TASK TO COMPLETE: Reproduce the records word for word, from their first line through the line containing "WEAX (415, 110)", and include both of those lines.

DATA PROVIDED:
[START]
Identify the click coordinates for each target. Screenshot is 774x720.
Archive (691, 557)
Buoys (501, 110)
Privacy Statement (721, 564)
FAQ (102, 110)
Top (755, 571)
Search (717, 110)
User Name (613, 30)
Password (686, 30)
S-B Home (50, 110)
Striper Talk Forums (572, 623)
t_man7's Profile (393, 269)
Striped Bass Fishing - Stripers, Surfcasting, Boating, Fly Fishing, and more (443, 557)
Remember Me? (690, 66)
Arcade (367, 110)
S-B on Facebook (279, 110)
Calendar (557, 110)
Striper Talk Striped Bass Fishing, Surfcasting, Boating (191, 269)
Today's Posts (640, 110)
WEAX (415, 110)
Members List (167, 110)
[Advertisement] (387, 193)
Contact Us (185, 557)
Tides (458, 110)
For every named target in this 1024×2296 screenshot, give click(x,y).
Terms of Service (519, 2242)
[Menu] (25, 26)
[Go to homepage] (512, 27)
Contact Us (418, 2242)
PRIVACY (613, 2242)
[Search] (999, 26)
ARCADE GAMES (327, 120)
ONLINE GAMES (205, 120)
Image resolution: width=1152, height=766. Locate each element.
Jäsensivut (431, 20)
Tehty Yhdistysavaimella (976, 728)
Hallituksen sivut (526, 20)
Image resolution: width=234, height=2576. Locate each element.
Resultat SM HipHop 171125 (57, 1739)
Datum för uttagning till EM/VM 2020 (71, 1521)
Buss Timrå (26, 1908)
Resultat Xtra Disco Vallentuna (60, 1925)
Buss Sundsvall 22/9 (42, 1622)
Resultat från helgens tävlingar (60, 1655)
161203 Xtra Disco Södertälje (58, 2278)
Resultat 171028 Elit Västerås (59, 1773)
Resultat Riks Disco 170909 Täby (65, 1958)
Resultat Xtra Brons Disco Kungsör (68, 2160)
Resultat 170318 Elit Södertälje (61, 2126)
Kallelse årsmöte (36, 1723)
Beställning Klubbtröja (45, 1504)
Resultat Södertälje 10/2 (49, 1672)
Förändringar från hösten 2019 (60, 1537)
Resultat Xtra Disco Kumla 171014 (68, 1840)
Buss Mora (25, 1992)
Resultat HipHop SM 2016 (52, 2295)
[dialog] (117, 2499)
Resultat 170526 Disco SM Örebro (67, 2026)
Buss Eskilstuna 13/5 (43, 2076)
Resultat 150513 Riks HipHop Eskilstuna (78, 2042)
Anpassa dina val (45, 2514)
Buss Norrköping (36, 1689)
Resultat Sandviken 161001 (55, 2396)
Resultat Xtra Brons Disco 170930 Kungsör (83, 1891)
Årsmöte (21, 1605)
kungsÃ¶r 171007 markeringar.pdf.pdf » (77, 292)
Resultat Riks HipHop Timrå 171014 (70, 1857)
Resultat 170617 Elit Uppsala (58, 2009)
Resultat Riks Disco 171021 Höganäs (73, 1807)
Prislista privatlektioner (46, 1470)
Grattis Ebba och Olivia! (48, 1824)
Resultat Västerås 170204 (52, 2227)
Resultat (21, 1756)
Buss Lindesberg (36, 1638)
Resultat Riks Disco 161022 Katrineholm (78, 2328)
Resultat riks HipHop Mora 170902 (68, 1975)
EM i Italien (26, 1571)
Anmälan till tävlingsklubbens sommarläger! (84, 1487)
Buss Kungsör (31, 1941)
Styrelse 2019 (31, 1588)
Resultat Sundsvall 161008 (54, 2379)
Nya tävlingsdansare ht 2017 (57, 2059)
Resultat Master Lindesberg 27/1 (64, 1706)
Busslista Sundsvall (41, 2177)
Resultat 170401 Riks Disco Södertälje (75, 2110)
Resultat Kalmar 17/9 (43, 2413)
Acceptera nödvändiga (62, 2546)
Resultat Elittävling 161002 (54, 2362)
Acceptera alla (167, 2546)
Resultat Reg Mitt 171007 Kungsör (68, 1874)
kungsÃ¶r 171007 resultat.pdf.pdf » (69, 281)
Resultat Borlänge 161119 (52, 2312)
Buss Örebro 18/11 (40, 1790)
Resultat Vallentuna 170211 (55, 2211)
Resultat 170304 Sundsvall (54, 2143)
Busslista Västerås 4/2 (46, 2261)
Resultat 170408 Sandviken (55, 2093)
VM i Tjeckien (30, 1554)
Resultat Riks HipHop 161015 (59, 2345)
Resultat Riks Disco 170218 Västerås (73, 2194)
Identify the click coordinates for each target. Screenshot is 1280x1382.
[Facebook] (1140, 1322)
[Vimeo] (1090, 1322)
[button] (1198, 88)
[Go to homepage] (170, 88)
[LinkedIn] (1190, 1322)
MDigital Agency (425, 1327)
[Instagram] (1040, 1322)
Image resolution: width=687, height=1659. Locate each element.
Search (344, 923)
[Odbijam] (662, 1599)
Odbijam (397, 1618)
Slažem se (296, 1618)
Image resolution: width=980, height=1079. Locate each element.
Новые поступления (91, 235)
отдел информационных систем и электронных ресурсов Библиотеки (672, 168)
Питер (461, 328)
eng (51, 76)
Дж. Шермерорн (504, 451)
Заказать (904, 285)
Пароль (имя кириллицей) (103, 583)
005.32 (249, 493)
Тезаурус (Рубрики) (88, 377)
[END]
REPLY TO THE TASK:
Identify the click coordinates for each target. Screenshot is 774x720.
Archive (691, 557)
Buoys (501, 110)
Privacy Statement (721, 564)
FAQ (102, 110)
Top (755, 571)
Search (717, 110)
User Name (613, 30)
Password (686, 30)
S-B Home (50, 110)
Striper Talk Forums (572, 623)
t_man7's Profile (393, 269)
Striped Bass Fishing - Stripers, Surfcasting, Boating, Fly Fishing, and more (443, 557)
Remember Me? (690, 66)
Arcade (367, 110)
S-B on Facebook (279, 110)
Calendar (557, 110)
Striper Talk Striped Bass Fishing, Surfcasting, Boating (191, 269)
Today's Posts (640, 110)
WEAX (415, 110)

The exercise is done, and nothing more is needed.